Like Yezdegardi, young India, as the 2012 HT Youth Survey shows, is very much alive to the challenge of corruption. "Many among us followed the Lokpal Bill debate keenly. After all, most of us have had to pay bribe at least once in our lives," explains Aditya Bharadwaj, 22, a student at the School of Planning and Architecture, Bhopal.

In 2011, Transparency International's Corruption Perception Index ranked India 95th out of a total of 183 countries that were surveyed.
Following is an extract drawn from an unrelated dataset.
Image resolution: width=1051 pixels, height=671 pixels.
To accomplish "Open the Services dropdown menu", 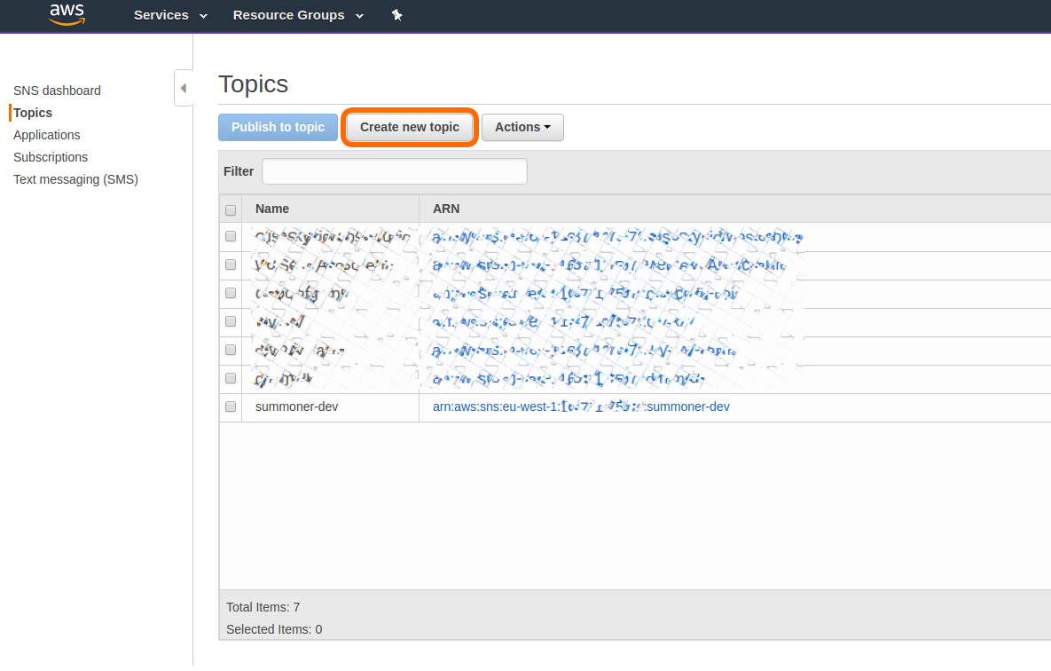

According to the HT survey, over two-fifths of young Indians (42%) have paid a bribe and the proportion is more or less the same among men and women. Among the cities, there is very high incidence of bribing (more than 75%) in Ahmedabad, Chandigarh and Hyderabad and very low in Chennai, Mumbai and Kolkata. "This shows that if systems are in place (like in Mumbai), people don't feel the need to bribe even if they are willing to do so," says Santanu Gupta who teaches economics of corruption as part of a public-private partnership course at XLRI, Jamshedpur. "The willingness to bribe is high in Delhi and Mumbai because people flock to these cities for opportunities." Says TR Raghunandan, a former civil servant, and now with, a citizens' initiative which is trying to uncover the market price of corruption in India: "Corruption = monopoly plus discretion minus accountability."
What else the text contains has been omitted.